El problema de fondo no es la existencia de empresas públicas. Es su captura por la ineficiencia, la falta de control y, sobre todo, la ausencia de decisiones. Bolivia sostiene un modelo donde perder dinero no tiene consecuencias. Donde una empresa puede fallar sistemáticamente sin que nadie rinda cuentas. Donde el costo de la mala gestión se socializa entre millones de ciudadanos que enfrentan escasez de dólares, aumento de precios y deterioro de servicios básicos.
El argumento de la “función social” ha sido utilizado como escudo para justificar cualquier nivel de déficit. Pero incluso lo social tiene límites. Mi Teleférico puede tener un impacto positivo en movilidad urbana, pero eso no justifica pérdidas crecientes sin evaluación. BOA opera en un mercado con ventajas evidentes y aun así pierde dinero. YLB, llamada a ser la esperanza del litio, no logra traducir su potencial en resultados concretos. EBA y ECEBOL reflejan lo mismo: inversiones sin retorno, planificación deficiente y ejecución cuestionable.
Mientras tanto, el país enfrenta restricciones reales. Faltan dólares, el déficit fiscal presiona, el subsidio a los carburantes se vuelve insostenible y el contexto internacional —con precios del petróleo al alza— amenaza con agravar todo. Cada boliviano destinado a cubrir pérdidas es un boliviano que no va a salud, educación o infraestructura. Esa es la verdadera dimensión del problema.
Aquí es donde el ranking de la vergüenza se convierte en algo más grave: una radiografía de la inacción. Porque lo realmente vergonzoso no es que existan empresas deficitarias, sino que no exista una política clara para enfrentarlas. No hay clasificación efectiva entre empresas sociales, estratégicas y productivas. No hay metas de eficiencia. No hay sanciones. No hay cierres.
La solución no pasa por discursos ideológicos, sino por decisiones concretas. Evaluar, reestructurar o cerrar. Abrir espacio a alianzas público-privadas donde el Estado ha demostrado incapacidad. Corregir el modelo de subsidios que distorsiona precios y destruye valor. Profesionalizar la gestión y eliminar la interferencia política.

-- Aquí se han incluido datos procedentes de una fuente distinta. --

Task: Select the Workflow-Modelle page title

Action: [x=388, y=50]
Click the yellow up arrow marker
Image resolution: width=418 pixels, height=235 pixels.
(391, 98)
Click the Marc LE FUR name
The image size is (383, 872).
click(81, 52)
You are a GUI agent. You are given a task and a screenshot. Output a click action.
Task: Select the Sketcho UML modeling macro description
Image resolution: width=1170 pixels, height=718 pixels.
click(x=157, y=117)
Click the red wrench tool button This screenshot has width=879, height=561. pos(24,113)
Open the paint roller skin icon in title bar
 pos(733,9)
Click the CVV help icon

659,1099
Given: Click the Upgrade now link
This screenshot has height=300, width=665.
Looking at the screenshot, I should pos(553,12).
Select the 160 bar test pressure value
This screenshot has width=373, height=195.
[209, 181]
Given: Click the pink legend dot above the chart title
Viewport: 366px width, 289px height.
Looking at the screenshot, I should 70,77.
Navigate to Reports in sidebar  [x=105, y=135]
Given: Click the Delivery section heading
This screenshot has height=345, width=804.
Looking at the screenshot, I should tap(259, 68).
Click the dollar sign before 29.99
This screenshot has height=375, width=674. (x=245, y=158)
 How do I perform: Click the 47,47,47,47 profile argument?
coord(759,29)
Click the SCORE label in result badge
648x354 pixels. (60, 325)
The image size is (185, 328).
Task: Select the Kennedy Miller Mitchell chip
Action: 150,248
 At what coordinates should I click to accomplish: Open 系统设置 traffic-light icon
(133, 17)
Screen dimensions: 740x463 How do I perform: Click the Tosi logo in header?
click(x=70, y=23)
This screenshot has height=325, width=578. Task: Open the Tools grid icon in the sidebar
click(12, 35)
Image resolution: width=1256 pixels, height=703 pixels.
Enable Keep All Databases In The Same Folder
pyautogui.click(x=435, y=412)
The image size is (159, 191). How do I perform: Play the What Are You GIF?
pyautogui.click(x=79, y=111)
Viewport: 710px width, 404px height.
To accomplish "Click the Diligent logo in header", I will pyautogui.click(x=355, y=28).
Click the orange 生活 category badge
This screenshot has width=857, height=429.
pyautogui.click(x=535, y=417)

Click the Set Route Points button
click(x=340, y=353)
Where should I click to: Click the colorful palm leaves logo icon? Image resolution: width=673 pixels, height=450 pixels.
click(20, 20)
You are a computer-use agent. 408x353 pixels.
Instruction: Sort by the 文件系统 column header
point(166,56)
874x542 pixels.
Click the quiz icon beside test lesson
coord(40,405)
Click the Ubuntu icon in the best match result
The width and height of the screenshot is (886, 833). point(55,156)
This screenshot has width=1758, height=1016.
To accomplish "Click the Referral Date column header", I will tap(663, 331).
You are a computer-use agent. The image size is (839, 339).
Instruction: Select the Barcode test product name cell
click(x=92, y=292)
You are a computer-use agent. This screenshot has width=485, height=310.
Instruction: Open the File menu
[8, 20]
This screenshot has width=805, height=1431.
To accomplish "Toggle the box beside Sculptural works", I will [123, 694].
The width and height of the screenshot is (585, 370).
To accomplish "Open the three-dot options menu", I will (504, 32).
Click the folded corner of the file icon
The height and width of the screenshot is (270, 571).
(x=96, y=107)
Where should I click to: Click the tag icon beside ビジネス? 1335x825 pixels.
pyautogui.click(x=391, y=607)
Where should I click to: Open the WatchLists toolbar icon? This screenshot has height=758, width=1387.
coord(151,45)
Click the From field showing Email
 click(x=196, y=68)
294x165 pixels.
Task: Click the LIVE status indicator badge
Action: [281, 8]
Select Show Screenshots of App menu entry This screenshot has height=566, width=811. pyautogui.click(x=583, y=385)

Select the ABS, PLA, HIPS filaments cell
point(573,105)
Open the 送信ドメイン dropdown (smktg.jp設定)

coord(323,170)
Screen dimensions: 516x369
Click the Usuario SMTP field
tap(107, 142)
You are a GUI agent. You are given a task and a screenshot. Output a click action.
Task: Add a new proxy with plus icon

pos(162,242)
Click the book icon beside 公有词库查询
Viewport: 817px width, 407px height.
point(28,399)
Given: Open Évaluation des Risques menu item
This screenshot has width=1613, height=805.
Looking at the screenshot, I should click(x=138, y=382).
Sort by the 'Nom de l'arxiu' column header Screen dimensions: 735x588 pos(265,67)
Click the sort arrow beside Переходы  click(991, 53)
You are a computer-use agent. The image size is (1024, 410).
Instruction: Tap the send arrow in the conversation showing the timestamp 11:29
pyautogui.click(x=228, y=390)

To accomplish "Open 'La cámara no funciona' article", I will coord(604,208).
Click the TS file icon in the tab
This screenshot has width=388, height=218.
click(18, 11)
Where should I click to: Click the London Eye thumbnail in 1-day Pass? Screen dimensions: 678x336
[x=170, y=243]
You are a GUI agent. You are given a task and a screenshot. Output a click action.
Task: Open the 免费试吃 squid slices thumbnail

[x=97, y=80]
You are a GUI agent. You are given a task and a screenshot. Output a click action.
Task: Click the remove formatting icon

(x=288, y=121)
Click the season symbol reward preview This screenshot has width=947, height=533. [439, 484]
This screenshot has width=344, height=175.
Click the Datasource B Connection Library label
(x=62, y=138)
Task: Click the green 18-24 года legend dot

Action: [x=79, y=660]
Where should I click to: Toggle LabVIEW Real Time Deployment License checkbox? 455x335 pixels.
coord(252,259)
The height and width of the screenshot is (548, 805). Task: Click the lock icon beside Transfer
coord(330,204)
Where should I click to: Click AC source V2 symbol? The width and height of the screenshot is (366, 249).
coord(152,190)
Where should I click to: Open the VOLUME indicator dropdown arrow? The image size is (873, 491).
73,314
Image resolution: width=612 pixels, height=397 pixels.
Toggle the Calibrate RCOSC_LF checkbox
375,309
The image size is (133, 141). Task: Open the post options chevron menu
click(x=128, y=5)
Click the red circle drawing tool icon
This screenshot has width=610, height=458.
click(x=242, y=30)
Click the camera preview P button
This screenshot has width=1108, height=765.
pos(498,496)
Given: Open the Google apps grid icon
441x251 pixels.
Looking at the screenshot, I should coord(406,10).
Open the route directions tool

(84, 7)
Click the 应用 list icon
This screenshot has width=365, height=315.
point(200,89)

Bolivia ya no está en condiciones de financiar errores indefinidamente. Seguir sosteniendo empresas inviables no es una política social: es una irresponsabilidad económica. Y en tiempos de crisis, la irresponsabilidad no solo se mide en números rojos, sino en oportunidades perdidas.
El ranking de la vergüenza existe. Pero el verdadero juicio no está en los balances, sino en la decisión de no hacer nada.